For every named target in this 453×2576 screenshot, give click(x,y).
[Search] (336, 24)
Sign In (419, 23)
§
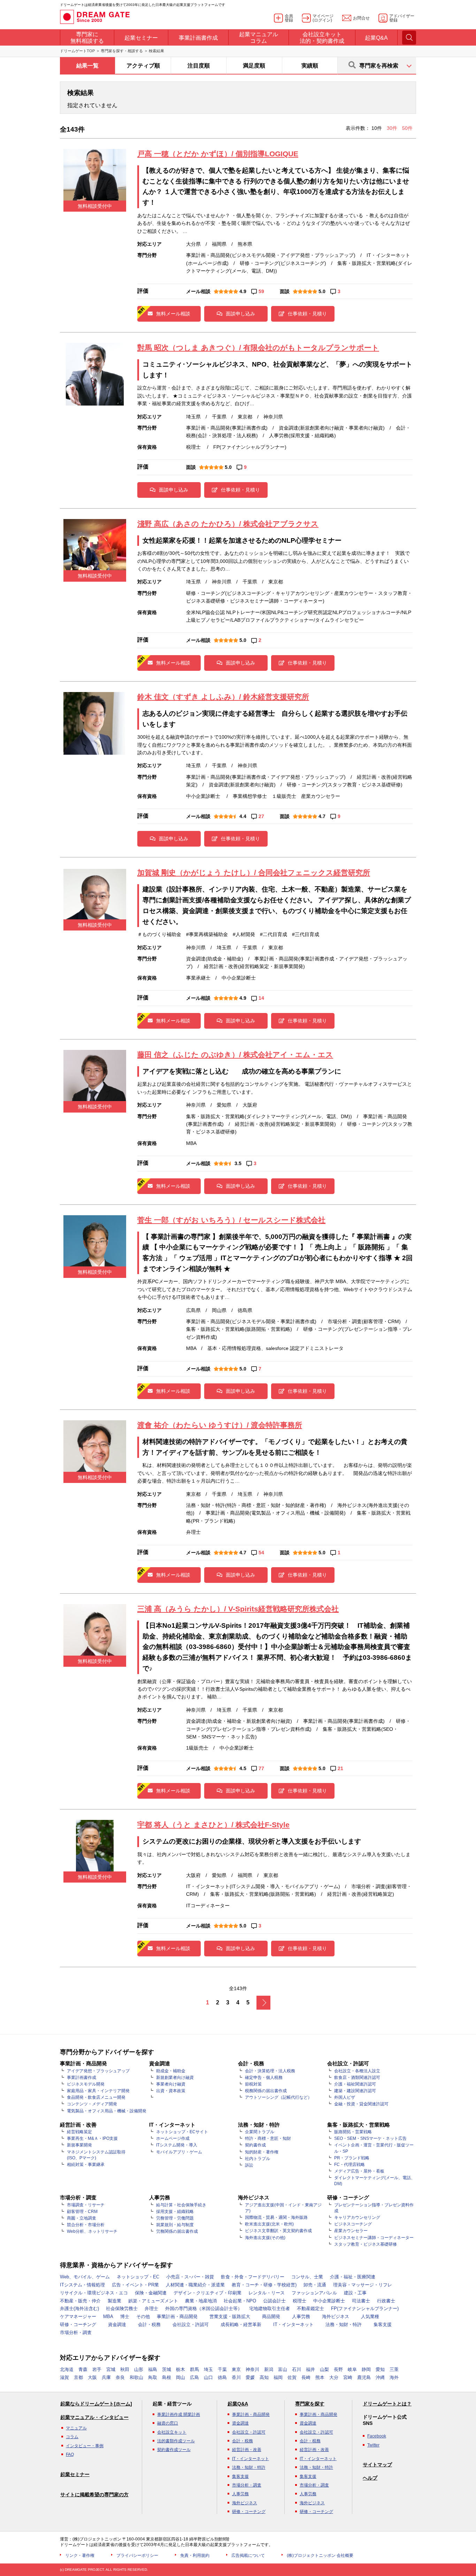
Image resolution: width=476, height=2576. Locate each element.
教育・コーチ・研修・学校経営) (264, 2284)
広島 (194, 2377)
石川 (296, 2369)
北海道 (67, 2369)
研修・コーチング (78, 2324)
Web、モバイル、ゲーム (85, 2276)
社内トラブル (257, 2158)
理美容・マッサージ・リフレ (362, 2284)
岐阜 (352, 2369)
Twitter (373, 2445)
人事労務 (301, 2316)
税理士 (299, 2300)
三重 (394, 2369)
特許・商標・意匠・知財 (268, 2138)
§
Reprint exactly the lines above that start at the one with "広島 (194, 2377)" and end at the one with "特許・商標・意匠・知財 (268, 2138)", keeping both and adding none.

広島 (194, 2377)
石川 (296, 2369)
北海道 (67, 2369)
研修・コーチング (78, 2324)
Web、モバイル、ゲーム (85, 2276)
社内トラブル (257, 2158)
理美容・マッサージ・リフレ (362, 2284)
岐阜 (352, 2369)
Twitter (373, 2445)
人事労務 (301, 2316)
税理士 (299, 2300)
三重 (394, 2369)
特許・商標・意匠・知財 (268, 2138)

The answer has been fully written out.